The abandoned Cold War field station at the top of Teufelsberg is not very discreet. Three huge bulbous globes crown the main building, where the NSA once intercepted East Berlin and Soviet communications. The middle one is perched atop a six story high tower rising above the trees of Grunewald. It looks, for lack of a more elegant way to describe it, like a giant dick and balls.
Teufelsberg means devil’s mountain. Not to be confused with Teufelswerk, which means the work of the devil. It’s a man-made mount: 12 million cubic meters of war rubble. That’s about 400.000 bombed houses. 3% of the more than 400 million cubic meters of rubble that dressed German cities not so long ago. Collected by Berlin’s Trümmerfrauen, and dumped here. Buried beneath that lie the remains of a Nazi military training academy. Designed by Hitler’s chief architect Albert Speer. Envisioned as part of the University City in the world capital Germania. Once destined to welcome the Reich’s blunted and brutalized Napola graduates. It takes no more than ten to fifteen minutes to ascend, usually. But we need twenty this time, because two days ago storm Xavier left an array of fallen trees in it’s wake that we have to clamber over on our way up.
The reward at the top is the ever-changing street art on display in and on the ruins. And one of the best views of the sunset around here, which you get from the roof of the main building, if you come at the right time.

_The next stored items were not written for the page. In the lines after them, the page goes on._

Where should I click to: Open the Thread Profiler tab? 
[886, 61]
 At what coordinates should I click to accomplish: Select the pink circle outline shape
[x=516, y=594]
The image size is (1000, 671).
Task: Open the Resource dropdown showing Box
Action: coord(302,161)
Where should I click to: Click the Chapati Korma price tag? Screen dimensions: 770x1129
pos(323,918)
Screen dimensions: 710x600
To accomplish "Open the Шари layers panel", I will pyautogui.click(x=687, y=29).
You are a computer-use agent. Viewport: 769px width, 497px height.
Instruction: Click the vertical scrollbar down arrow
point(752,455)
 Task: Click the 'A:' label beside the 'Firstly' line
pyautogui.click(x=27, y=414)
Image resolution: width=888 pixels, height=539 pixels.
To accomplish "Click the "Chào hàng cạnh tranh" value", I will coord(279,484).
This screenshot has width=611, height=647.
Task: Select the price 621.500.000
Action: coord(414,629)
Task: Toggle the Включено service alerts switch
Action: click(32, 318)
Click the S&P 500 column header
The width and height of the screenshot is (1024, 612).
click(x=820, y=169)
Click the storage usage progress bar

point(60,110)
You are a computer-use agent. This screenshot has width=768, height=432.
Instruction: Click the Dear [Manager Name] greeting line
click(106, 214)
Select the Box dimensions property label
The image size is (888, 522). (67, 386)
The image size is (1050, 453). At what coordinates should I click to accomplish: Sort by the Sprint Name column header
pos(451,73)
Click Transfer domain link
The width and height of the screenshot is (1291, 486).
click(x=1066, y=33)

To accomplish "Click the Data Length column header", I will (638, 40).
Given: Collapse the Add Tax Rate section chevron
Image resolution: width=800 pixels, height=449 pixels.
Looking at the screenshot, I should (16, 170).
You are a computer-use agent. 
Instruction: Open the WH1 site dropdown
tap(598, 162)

And if you climb the highest tower - the penis - you can enter the globe through a trap door. The light is very dim inside. The vast space is watched by two large, faceless, hooded figures spray painted on to the inner shell of the globe. But the best part is the echo. Everything you do in here echoes. Every step, every shuffle. Everything you say, even a whisper, echoes all around you. It’s exactly how you’d imagine a movie scene to depict someone loosing their mind.